White Earth is a city in Mountrail County, North Dakota, United States. It is one of the oldest communities in Mountrail County, having been founded in 1887. The population was 100 at the 2020 census.

The community's recent growth due to the North Dakota oil boom is the subject of an Academy Award–nominated short documentary film, White Earth.

==Geography==
According to the United States Census Bureau, the city has a total area of 1.50 sqmi, all land.

==Demographics==

Historical population
| Census | Pop. | Note | %± |
| 1910 | 264 |  | — |
| 1920 | 247 |  | −6.4% |
| 1930 | 240 |  | −2.8% |
| 1940 | 272 |  | 13.3% |
| 1950 | 218 |  | −19.9% |
| 1960 | 208 |  | −4.6% |
| 1970 | 128 |  | −38.5% |
| 1980 | 98 |  | −23.4% |
| 1990 | 73 |  | −25.5% |
| 2000 | 63 |  | −13.7% |
| 2010 | 80 |  | 27.0% |
| 2020 | 100 |  | 25.0% |
| 2022 (est.) | 93 |  | −7.0% |
U.S. Decennial Census 2020 Census

===2020 census===
As of the census of 2020, there were 100 people and 23 households in the city.

===2010 census===
As of the census of 2010, there were 80 people, 26 households, and 20 families residing in the city. The population density was 53.3 PD/sqmi. There were 37 housing units at an average density of 24.7 /sqmi. The racial makeup of the city was 97.5% White and 2.5% African American. Hispanic or Latino of any race were 5.0% of the population.

There were 26 households, of which 42.3% had children under the age of 18 living with them, 61.5% were married couples living together, 3.8% had a female householder with no husband present, 11.5% had a male householder with no wife present, and 23.1% were non-families. Of all households 23.1% were made up of individuals. The average household size was 3.08 and the average family size was 3.70.

The median age in the city was 31.7 years. 40% of residents were under the age of 18; 2.6% were between the ages of 18 and 24; 27.6% were from 25 to 44; 26.3% were from 45 to 64; and 3.8% were 65 years of age or older. The gender makeup of the city was 57.5% male and 42.5% female.

===2000 census===
As of the census of 2000, there were 63 people, 24 households, and 16 families residing in the city. The population density was 42.1 PD/sqmi. There were 27 housing units at an average density of 18.0 per square mile (6.9/km^{2}). The racial makeup of the city was 93.65% White, and 6.35% from two or more races.

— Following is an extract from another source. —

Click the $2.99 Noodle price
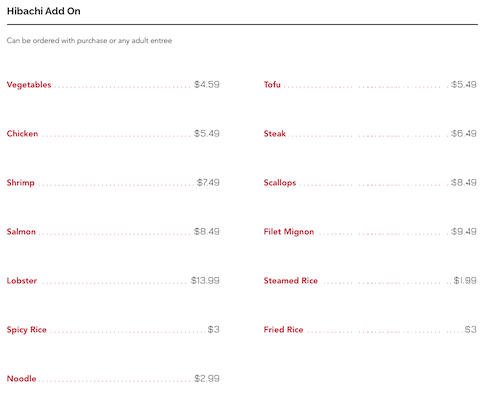[207, 378]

There were 24 households, out of which 45.8% had children under the age of 18 living with them, 58.3% were married couples living together, 4.2% had a female householder with no husband present, and 33.3% were non-families. Of all households 29.2% were made up of individuals, and 20.8% had someone living alone who was 65 years of age or older. The average household size was 2.63 and the average family size was 3.31.

In the city, the population was spread out, with 33.3% under the age of 18, 6.3% from 18 to 24, 25.4% from 25 to 44, 25.4% from 45 to 64, and 9.5% who were 65 years of age or older. The median age was 31 years. For every 100 females, there were 90.9 males. For every 100 females age 18 and over, there were 90.9 males.

The median income for a household in the city was $26,250, and the median income for a family was $30,000. Males had a median income of $28,750 versus $18,750 for females. The per capita income for the city was $11,671. There were 10.0% of families and 22.2% of the population living below the poverty line, including 60.0% of under eighteens and none of those over 64.

==Transportation==
Amtrak's Empire Builder, which operates between Seattle/Portland and Chicago, passes through the town on BNSF tracks, but makes no stop. The nearest station is located in Stanley, 22 mi to the east.

==Education==
White Earth is serviced by the Tioga School District.

==Climate==
This climatic region is typified by large seasonal temperature differences, with warm to hot (and often humid) summers and cold (sometimes severely cold) winters. According to the Köppen Climate Classification system, White Earth has a humid continental climate, abbreviated "Dfb" on climate maps.